Tutte le strade portano a Roma per il turismo medico

Tutte le strade portano a Roma per il turismo medico – (All Roads Lead to Rome for Medical Tourism)

I recently spent three days with the Universita Campus Bio Medico di Roma, performing a preliminary market and operational assessment and strategic planning consultation. The polyclinic recently was accredited as an academic medical center by the Joint Commission International in preparation of their anticipated entry into medical tourism.

In a nutshell, what I discovered was an enterprise well on its way to a solid, well-executed medical tourism market entry. For the most part, they were already operating by many best practices, conducting business with integrity and on mission, and developing a dedicated and energetic team of administrators, support staff, nurses and physician leaders, led by a charismatic and competent General Manager with excellent leadership skills. His background in banking and investment is rare for that role. He understands entrepreneurial risk, activity-based costs, and enables growth and professional development a matrix organizational structure that manages cross functional teams who work to cut across traditional vertical business units. In my career, I’ve encountered a few of these hospital managers in Thailand (2), Malaysia (3), Singapore (1), India (2), a few in the USA, Kiev (1), Greece (2), and now him in Italy. To me, that speaks volumes when I take into account how many hospital executive I’ve come to know in more than 30 years in health care and health tourism management consulting.
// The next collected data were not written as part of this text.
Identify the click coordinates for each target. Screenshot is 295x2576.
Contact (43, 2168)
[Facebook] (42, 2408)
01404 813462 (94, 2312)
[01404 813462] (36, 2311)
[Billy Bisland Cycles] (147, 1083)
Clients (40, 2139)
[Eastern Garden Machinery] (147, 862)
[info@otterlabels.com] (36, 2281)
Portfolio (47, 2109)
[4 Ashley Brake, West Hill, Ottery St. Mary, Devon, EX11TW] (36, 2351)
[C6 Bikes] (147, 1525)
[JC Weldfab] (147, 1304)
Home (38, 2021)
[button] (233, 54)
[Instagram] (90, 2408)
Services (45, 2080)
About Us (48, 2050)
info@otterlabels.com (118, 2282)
In reviewing Universita Campus Bio Medico di Roma’s plans and preparations, I was impressed by their grasp of operating costs and how they used this data to fine tune pricing of their services, taking into account their integrated health delivery system, value proposition, preliminary target market identification, and the building blocks for their health tourism products.  This leadership, involvement, and level of clinical integration, healthcare engineering and technology, coupled with the impressive quality of physicians working at the Universita Campus Bio Medico di Roma will produce and bring to market a differentiated and unique medical tourism product rarely seen in South Central Europe and the Mediterranean region.
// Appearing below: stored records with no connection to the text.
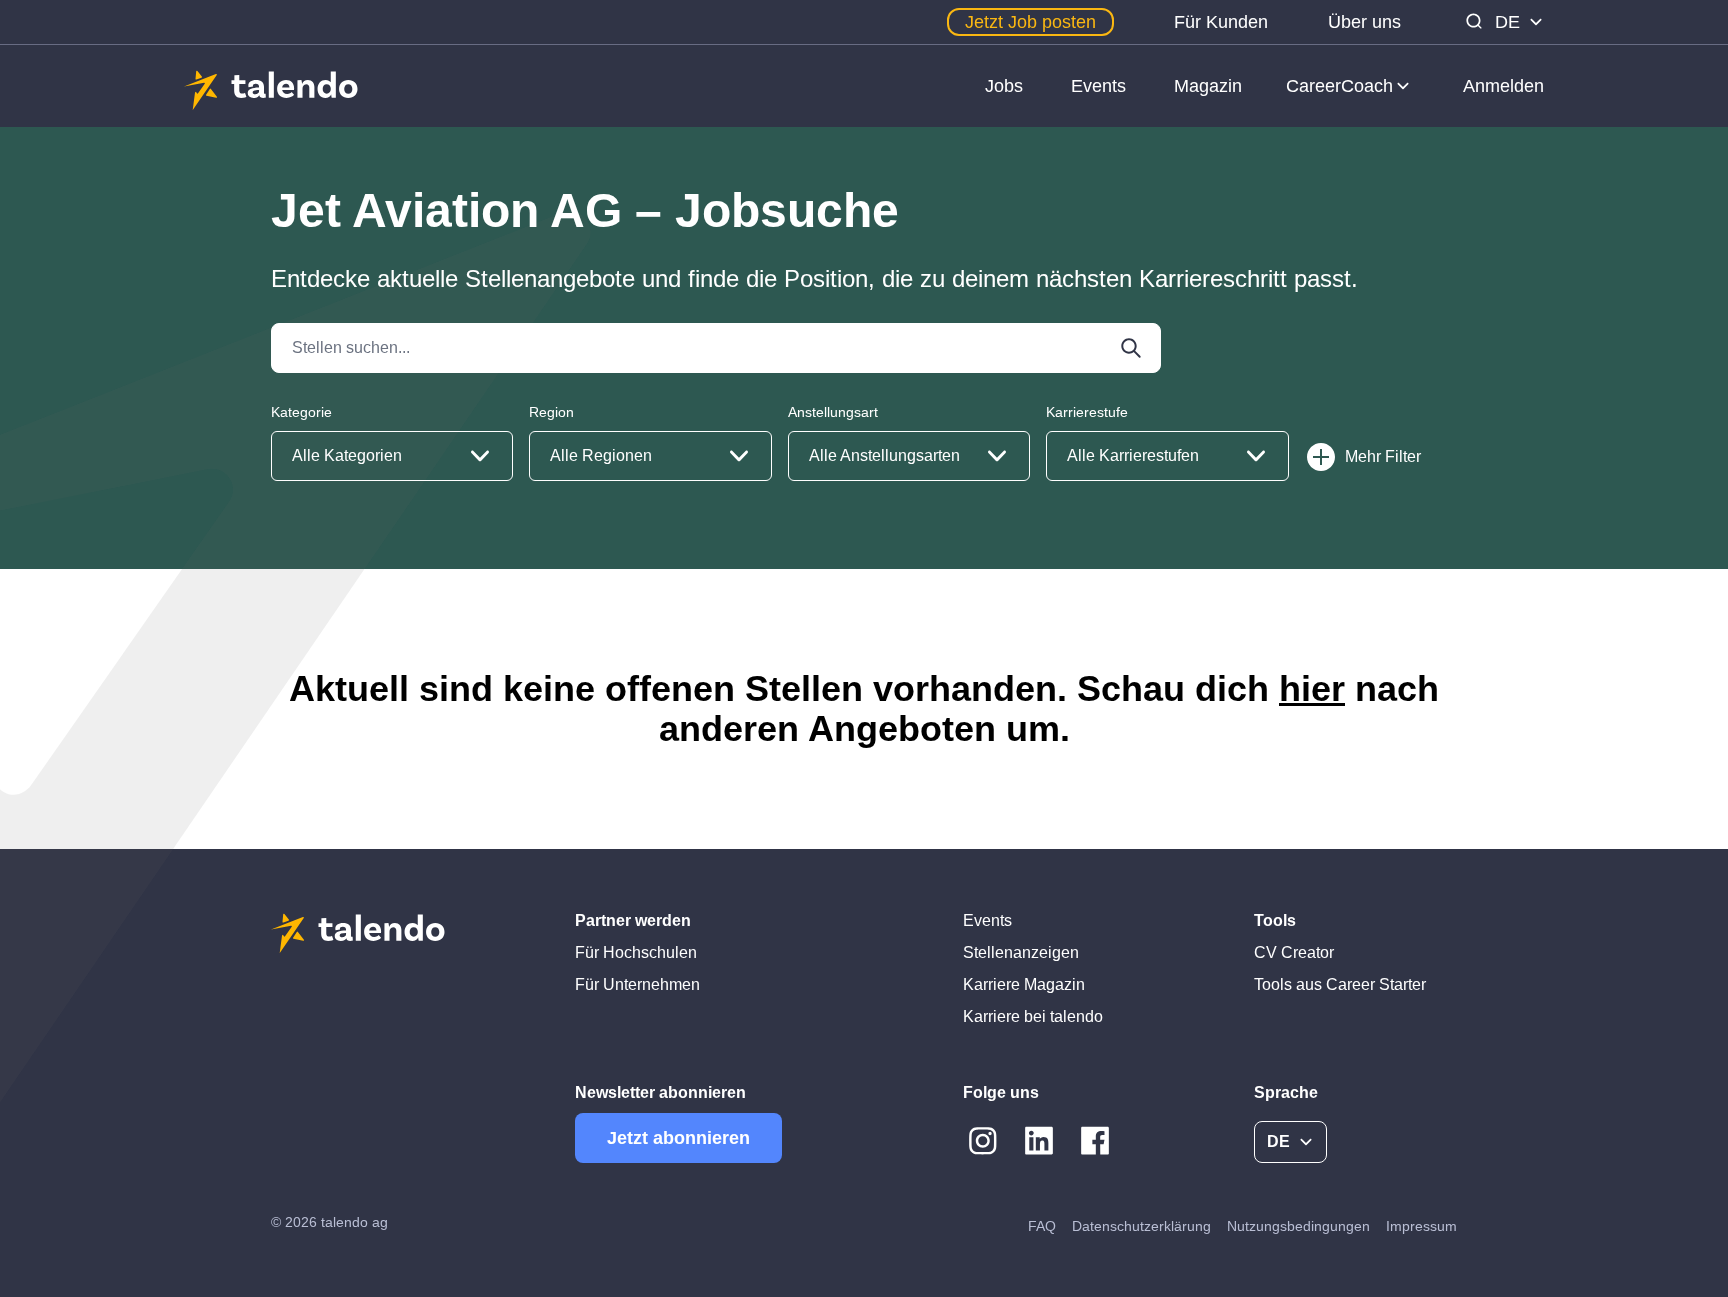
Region (551, 412)
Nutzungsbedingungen (1298, 1226)
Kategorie (301, 412)
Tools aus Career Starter (1340, 984)
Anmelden (1503, 86)
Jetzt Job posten (1030, 22)
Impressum (1421, 1226)
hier (1312, 688)
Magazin (1208, 86)
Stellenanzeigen (1021, 952)
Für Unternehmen (637, 984)
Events (1098, 86)
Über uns (1364, 22)
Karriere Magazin (1024, 984)
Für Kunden (1221, 22)
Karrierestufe (1087, 412)
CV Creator (1294, 952)
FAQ (1042, 1226)
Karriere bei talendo (1033, 1016)
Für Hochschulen (636, 952)
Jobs (1004, 86)
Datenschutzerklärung (1141, 1226)
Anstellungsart (833, 412)
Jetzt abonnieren (678, 1138)
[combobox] (392, 456)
They are well on their way to developing the right human resources, work tools, policies, procedures, contracting business rules and trading partnerships, and a marketing mix to succeed on a short time line. They won’t require any extra certification plaques on walls to succeed, either.
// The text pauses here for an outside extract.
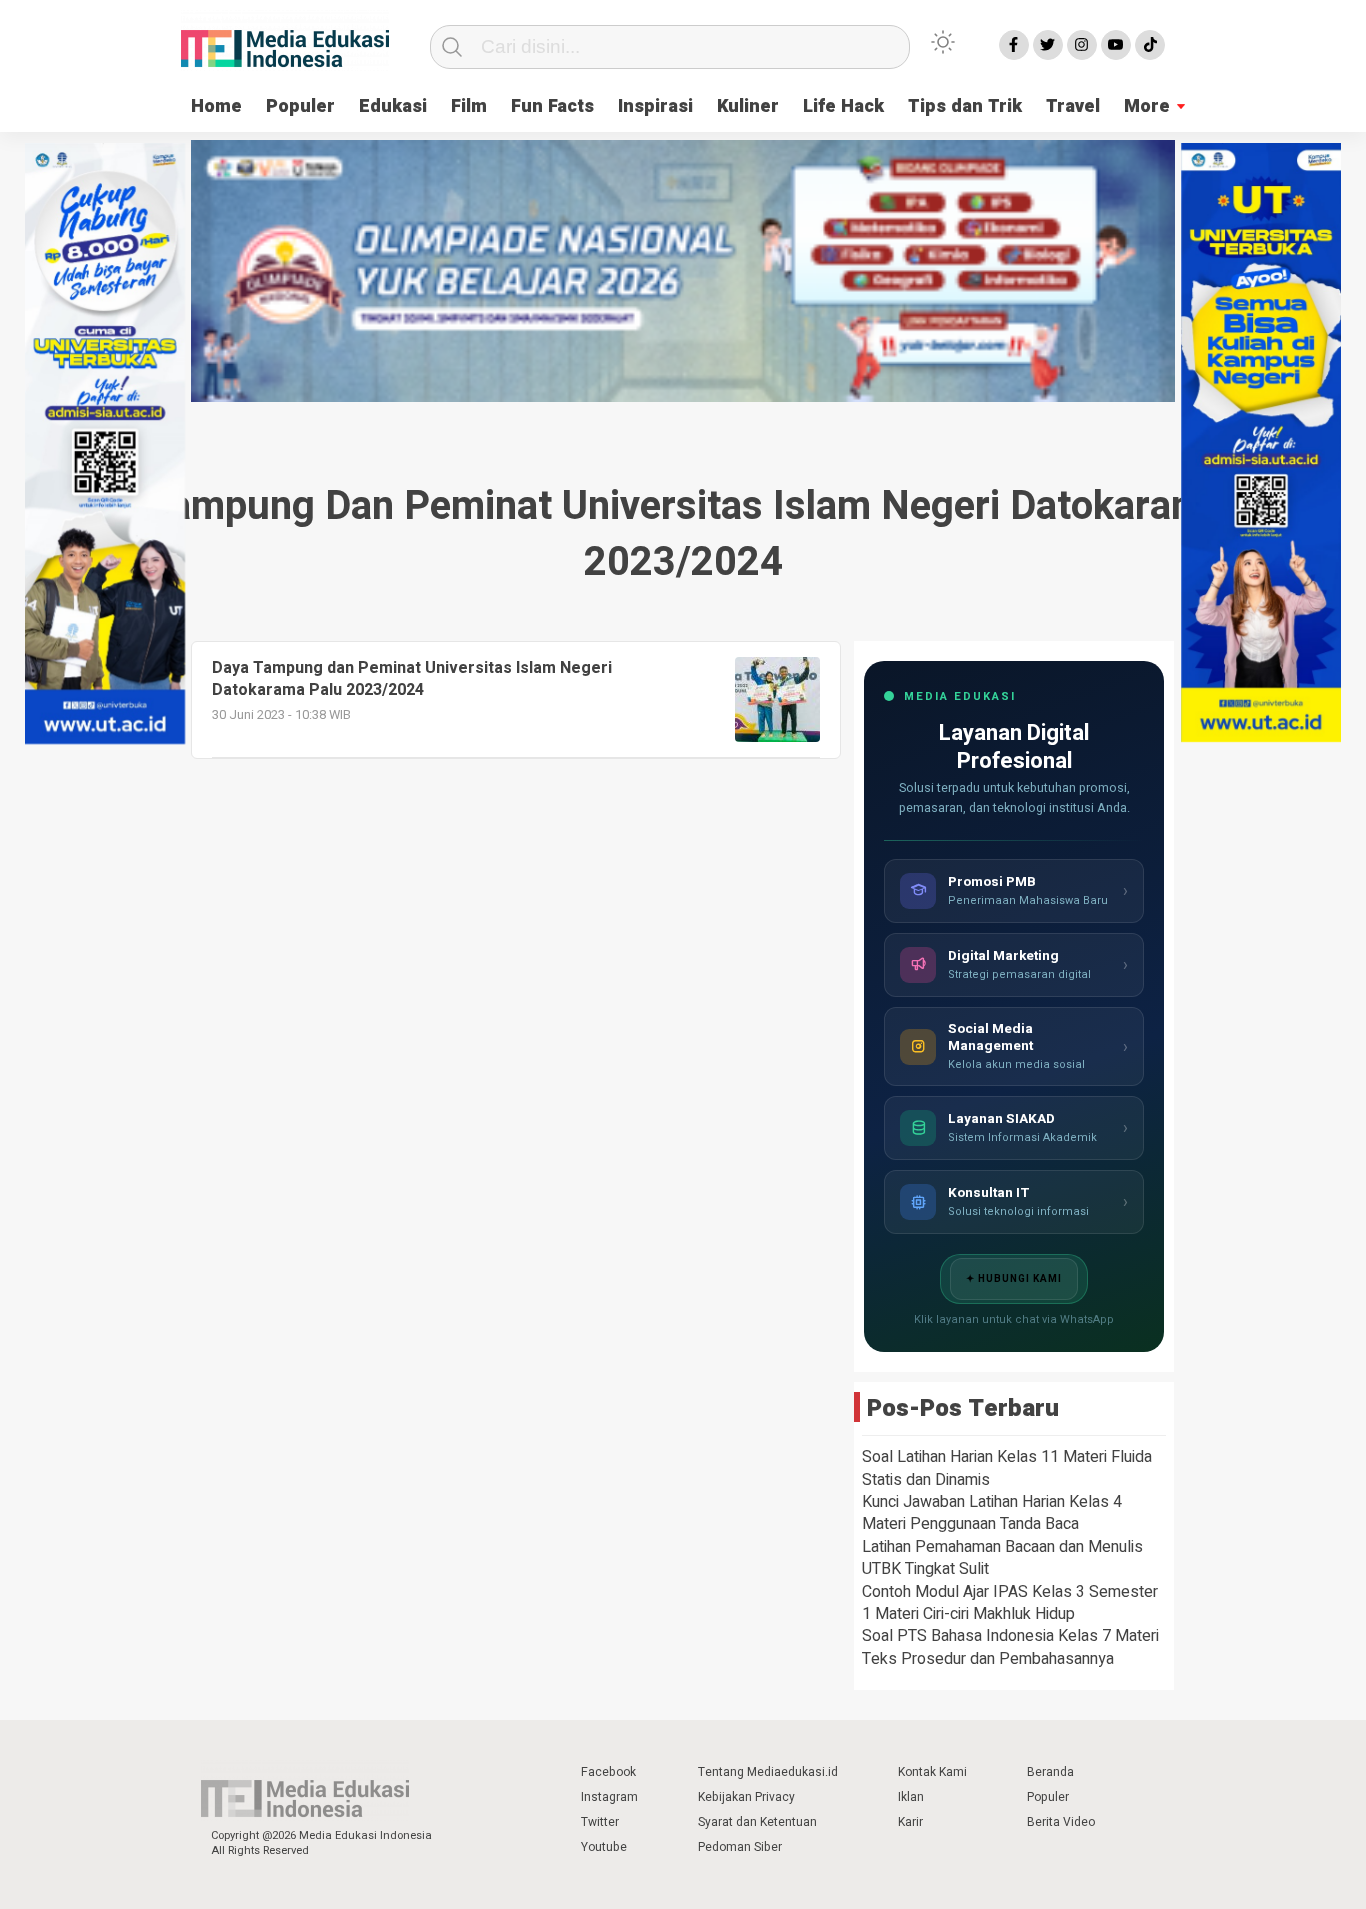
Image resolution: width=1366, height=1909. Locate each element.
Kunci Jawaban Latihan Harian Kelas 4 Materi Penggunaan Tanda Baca (992, 1513)
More (1147, 106)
What pleased me the most was that they chose not to imitate near market medical tourism competitors. Instead, they have begun to prepare to pursue a Blue Ocean Strategy for medical tourism business. They’ve decided to diminish the importance of near market competitors, and instead create a trustable ″blue ocean″ brand of uncontested market space in the unique services they offer and those in which they excel. These strategic moves will help them to leapfrog the competition despite their late start, and create value for the polyclinic, its customers, and its employees while unlocking new demand and making the competition irrelevant.

I’m not going to spoil the ending by revealing next steps, because they are not mine to share. However, it’s going to be a pleasure to write my professional analysis and report of the mission findings and recommendations.